Task item: Output only these lines, set down exactly: the one containing "Sign Up! (26, 2448)" and each line after it through the end of the records.

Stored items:
■ ■ ■ ■

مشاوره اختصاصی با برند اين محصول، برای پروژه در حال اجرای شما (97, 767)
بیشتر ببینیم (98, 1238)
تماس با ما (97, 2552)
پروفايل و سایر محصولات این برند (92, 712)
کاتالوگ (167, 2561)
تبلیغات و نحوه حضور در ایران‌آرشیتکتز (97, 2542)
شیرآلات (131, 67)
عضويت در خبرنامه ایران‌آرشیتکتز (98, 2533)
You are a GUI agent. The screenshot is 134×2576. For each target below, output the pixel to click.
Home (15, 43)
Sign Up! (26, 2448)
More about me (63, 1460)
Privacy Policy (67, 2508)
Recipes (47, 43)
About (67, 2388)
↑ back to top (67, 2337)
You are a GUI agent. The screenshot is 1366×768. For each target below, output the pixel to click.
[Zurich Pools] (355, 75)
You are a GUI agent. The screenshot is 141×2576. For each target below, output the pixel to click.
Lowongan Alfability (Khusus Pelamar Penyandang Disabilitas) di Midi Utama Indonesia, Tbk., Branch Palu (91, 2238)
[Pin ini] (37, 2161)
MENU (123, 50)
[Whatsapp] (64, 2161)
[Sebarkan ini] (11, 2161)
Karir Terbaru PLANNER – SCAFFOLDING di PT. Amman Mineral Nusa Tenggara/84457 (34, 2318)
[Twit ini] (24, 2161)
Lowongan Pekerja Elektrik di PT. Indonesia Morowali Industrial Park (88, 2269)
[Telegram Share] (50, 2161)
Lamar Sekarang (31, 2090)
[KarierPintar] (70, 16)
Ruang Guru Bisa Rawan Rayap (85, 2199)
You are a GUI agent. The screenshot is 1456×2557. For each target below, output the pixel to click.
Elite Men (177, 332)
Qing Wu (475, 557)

■ ■ ■ ■

Response:
Sign Up! (26, 2448)
More about me (63, 1460)
Privacy Policy (67, 2508)
Recipes (47, 43)
About (67, 2388)
↑ back to top (67, 2337)
You are a GUI agent. The screenshot is 1366×768. For each target below, output the pixel to click.
[Zurich Pools] (355, 75)
You are a GUI agent. The screenshot is 141×2576. For each target below, output the pixel to click.
Lowongan Alfability (Khusus Pelamar Penyandang Disabilitas) di Midi Utama Indonesia, Tbk., Branch Palu (91, 2238)
[Pin ini] (37, 2161)
MENU (123, 50)
[Whatsapp] (64, 2161)
[Sebarkan ini] (11, 2161)
Karir Terbaru PLANNER – SCAFFOLDING di PT. Amman Mineral Nusa Tenggara/84457 (34, 2318)
[Twit ini] (24, 2161)
Lowongan Pekerja Elektrik di PT. Indonesia Morowali Industrial Park (88, 2269)
[Telegram Share] (50, 2161)
Lamar Sekarang (31, 2090)
[KarierPintar] (70, 16)
Ruang Guru Bisa Rawan Rayap (85, 2199)
You are a GUI agent. The screenshot is 1456×2557. For each target below, output the pixel to click.
Elite Men (177, 332)
Qing Wu (475, 557)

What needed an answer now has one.